Carcase first. I can't think of a good reason to make the
drawers first and to do so would be looking for trouble, imo.

If doing a lot of cabinets, it is smart to assemble the carcases
last because they consume a lot of space. So in small shop
fact frame building it would be face frames, then doors and 
drawers, then assemble the carcases.

However in fine furniture with piston-fit drawers you build
the carcase first, drawers oversize by a hair, and plane to fit.


----------



## MistakeMagnet (Jan 10, 2012)

Thanks for your input folks. I read about it the other day and it didn't explain why it would be done that way. But, my failed search of the internet for such information probably revealed why it isn't done regularly. And your comments reflect that. On to the build…..


----------



## Sawkerf (Dec 31, 2009)

Carcass first unless the drawers have a very specific purpose that dictates their size. Last year, I built a huge entertainment center that needed to store over 800 DVD's, and have a pull out tray for a turntable. For that job, the drawers & pullout got built first.


----------



## helluvawreck (Jul 21, 2010)

It's best to build the cabinet first and then build the drawers to fit. If you are using drawer slides you can mount your slides and then measure. I always use just a little bit more room than the drawer slide maker recommends - maybe 1mm. It's never caused me any problems to do it. To be extra sure you can usually cut a piece of drop the right length and mount the appropriate parts on the edges and test for the actual feel of the drawer slides if you want to go that far.

helluvawreck
http://woodworkingexpo.wordpress.com/


----------



## DrDirt (Feb 26, 2008)

Yep Carcase to fit the space you plan, then build the drawers to fit it.

Though often if you were making a bunch of cabinets - you would make all the carcase parts and stack them so that you aren't trying to navigate around a bunch of bulky wood boxes and trying not to ding corners


----------



## Bertha (Jan 10, 2011)

I always go carcass first.


----------



## helluvawreck (Jul 21, 2010)

Back when we manufactured cabinets with all of the European hardware we always allowed 1 more millimeter in the length between the sides than what the slide manufacturer specified. We usually tried to use the same slide from order to order so there were no surprises. We had programmable panel saws where we cut all of the parts. We cut the cabinet parts and drawer parts and assembled each and everything usually fit fine. In other words you didn't fit the drawers to the cabinets. You made a batch of drawers and a batch of cabinets, assemble both , and slid the drawers into the cabinets. One drawer would fit just as good as another. This is obviously slightly different than making one or a few cabinets.

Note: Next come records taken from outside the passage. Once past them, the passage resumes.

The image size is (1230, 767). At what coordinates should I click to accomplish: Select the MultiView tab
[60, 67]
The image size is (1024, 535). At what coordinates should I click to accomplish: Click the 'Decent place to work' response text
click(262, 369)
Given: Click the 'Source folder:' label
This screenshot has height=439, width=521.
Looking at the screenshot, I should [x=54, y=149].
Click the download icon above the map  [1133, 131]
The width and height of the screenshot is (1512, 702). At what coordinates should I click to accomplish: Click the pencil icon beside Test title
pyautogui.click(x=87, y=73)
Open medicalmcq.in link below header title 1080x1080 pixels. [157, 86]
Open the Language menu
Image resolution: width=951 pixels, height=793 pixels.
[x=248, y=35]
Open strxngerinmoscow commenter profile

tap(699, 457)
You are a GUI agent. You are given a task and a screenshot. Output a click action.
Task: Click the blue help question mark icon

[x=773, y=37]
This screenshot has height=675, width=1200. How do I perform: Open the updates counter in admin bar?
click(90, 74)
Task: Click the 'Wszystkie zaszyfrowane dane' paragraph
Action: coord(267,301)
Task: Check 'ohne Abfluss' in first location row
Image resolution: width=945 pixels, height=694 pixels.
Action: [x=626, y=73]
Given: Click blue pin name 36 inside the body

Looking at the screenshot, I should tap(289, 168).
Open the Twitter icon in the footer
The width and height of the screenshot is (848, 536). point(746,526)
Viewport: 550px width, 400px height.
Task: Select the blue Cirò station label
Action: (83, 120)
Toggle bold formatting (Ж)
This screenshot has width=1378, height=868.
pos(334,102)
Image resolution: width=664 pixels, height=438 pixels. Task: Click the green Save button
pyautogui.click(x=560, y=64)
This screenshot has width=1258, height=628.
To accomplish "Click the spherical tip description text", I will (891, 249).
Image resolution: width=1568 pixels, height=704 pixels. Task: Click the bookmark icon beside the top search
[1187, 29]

Obviously, if you build really nice furniture you fit each drawer to the case.

helluvawreck
http://woodworkingexpo.wordpress.com/


----------



## ChrisForthofer (Jan 1, 2010)

Another vote for Carcas first. My reasoning is this, any mistakes in the carcas can likely be compensated for by altering the dimensions slightly in the offending area. If the drawers were built already this could be a much bigger issue. I also look at it from a materials standpoint, there is a lot more wood tied up in the carcas of cabinet than in the drawers making a "do over" on the carcas due to a mistake much more expensive than a drawer or two. Remeber, measure 5 times, cut once! Cheers.

Chris.


----------



## casual1carpenter (Aug 16, 2011)

I vote for the face frame first, after all is said and done it is the face frame that defines the cabinet in my little world. I layout and measure by hand and eye, and the eyes are not as good as they once were. When trying to face frame a carcass even small errors in measurement or cut are right out front for me to see every time.

That said, the face frame (if face frame), the carcass, the doors and drawers (adjusted to fit).

That allowing that silly millimeter extra is a very good piece of advice. Let's just leave it that I know about tight drawers.


----------



## DLCW (Feb 18, 2011)

It depends.

If the drawers HAVE to be a certain size (to fit specific objects) then build the drawers first then the carcass to fit around the drawers.

If the carcass has to be an exact size to fit in a specific space, then build it first and size the drawers to fit the carcass.


----------